_WHAT TO DO_
Report each line of the records below that holds the word "Open".

________________

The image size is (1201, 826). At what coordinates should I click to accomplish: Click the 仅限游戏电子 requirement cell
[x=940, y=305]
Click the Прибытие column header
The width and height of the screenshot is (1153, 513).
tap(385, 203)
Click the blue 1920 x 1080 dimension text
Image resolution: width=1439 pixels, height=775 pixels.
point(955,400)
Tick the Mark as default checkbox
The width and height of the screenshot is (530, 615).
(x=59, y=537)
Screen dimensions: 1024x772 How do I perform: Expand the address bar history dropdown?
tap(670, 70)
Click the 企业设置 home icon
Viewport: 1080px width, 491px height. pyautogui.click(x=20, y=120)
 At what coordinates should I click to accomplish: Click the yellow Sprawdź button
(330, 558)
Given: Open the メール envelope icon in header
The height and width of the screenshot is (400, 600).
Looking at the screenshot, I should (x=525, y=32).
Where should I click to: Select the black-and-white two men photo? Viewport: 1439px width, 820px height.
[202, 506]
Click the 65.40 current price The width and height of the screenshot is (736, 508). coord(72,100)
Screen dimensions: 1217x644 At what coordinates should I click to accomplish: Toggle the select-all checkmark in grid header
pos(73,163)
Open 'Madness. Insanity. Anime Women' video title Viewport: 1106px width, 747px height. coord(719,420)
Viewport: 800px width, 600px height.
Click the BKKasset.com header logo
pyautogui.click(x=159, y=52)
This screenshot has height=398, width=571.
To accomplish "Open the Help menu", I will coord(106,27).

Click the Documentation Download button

________________

_WRITTEN RESPONSE_
Given: Open the メール envelope icon in header
Open 'Madness. Insanity. Anime Women' video title Viewport: 1106px width, 747px height. coord(719,420)
To accomplish "Open the Help menu", I will coord(106,27).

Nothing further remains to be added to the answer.